Governors unanimously approved a set of tuition increases Friday, but students shouldn’t start writing their checks just yet.

The board and UNC-system President Erskine Bowles have asked legislators to swap their tuition plan, finalized Friday, with the plan approved by the legislature in August.

If the legislature denies their request, the campuses simply won’t have enough money, Bowles said.

The tuition plan approved by the UNC-system Board of Governors:

-Average increase systemwide: 5.2 percent/$131
-Tuition revenue returned to the campuses (50 percent for need-based financial aid)

UNC-Chapel Hill tuition:
-Resident undergraduate tuition: $4,065 (a 5.2 percent/$200 increase)
-Nonresident undergraduate tuition: $22,680 (a 4.3 percent/$927 increase)

The UNC-system plan, which averages out to a 5.2 percent tuition increase systemwide, requests that tuition revenue come back to the campuses.

Fifty percent of revenue would go to financial aid, 25 percent to improving graduation and retention rates and 25 percent to other critical needs.

“The approach we’ve made is good sense,” Bowles said Friday.

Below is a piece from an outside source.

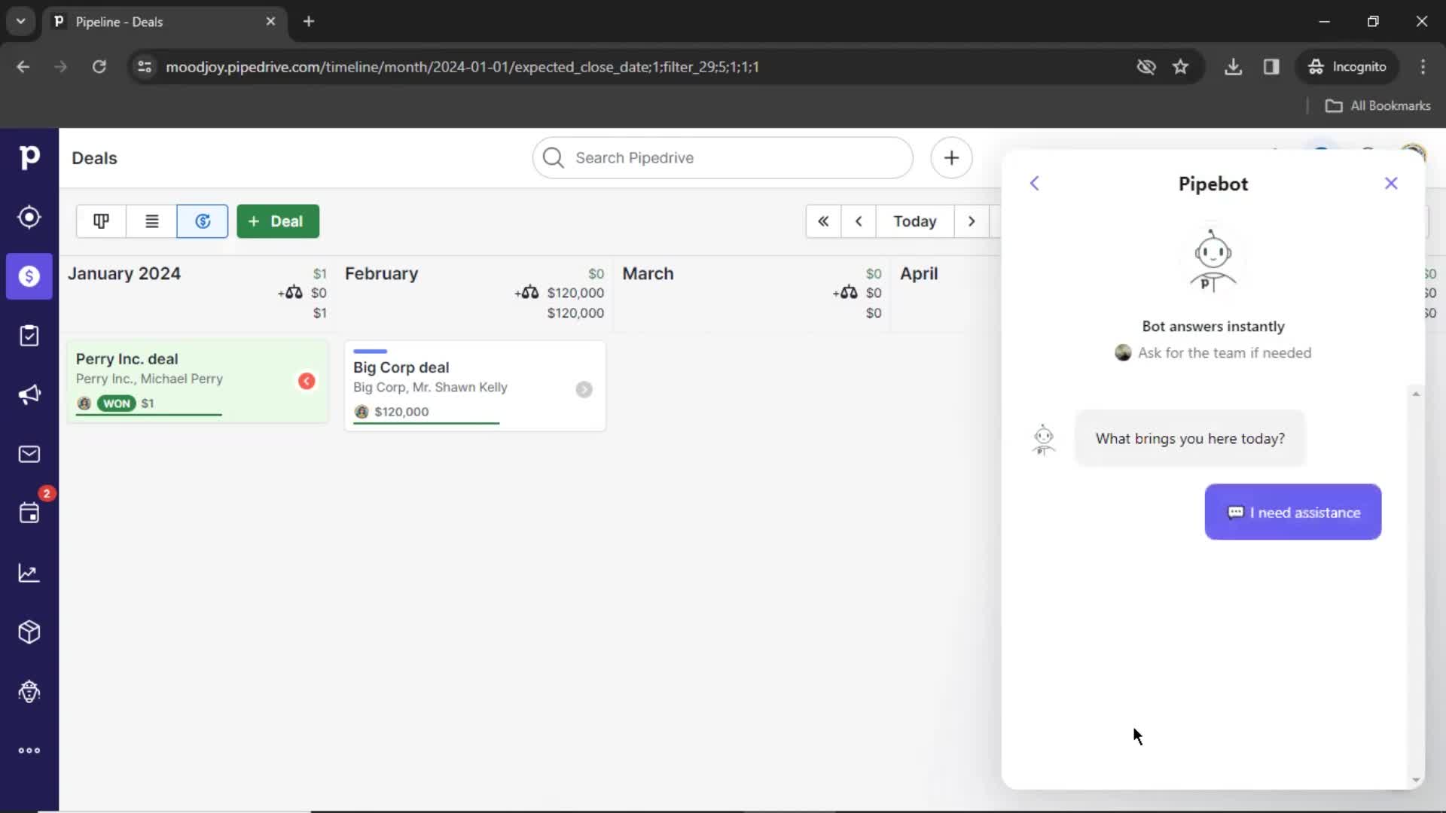Viewport: 1446px width, 813px height.
Task: Click the timeline/forecast view icon
Action: tap(203, 221)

“It provides needed resources for need-based aid and improving retention and graduation. We need some additional support there.”

They won’t know the decision until the legislature convenes in May.

Administrative costs have been trimmed so much that only two percent more can be cut from there, Bowles said.

“I think we can manage through the two percent cut that’s in the current draft of the budget. Beyond that, it will be a lot of pain to the academic side,” he said.

“If I were the students, that’s where I would be concerned.”

The legislature-initiated plan mandates that tuition revenue remain in the state’s general fund and raises tuition by the lesser of $200 or 8 percent.

Board of Governors Chairwoman Hannah Gage also indicated that tuition could also be raised further as a last resort.

“No one wants to arbitrarily raise tuition more than we have to unless we are backed into a corner,” Gage said Thursday.

“The last thing we would want to do is have (legislators) raise it and have us raise it as well. That’s plan B.”

The increases in the plan approved by the Board of Governors align with the increases recommended by individual campuses.

Those increases place less financial burden on residents and more on nonresidents, said UNC-system Vice President for Finance Rob Nelson.

The system has received no indication from the legislature whether it will consider replacing its own tuition plan with the one put forward by the UNC system, Nelson said.

Assistant State & National Editor Tarini Parti

contributed reporting.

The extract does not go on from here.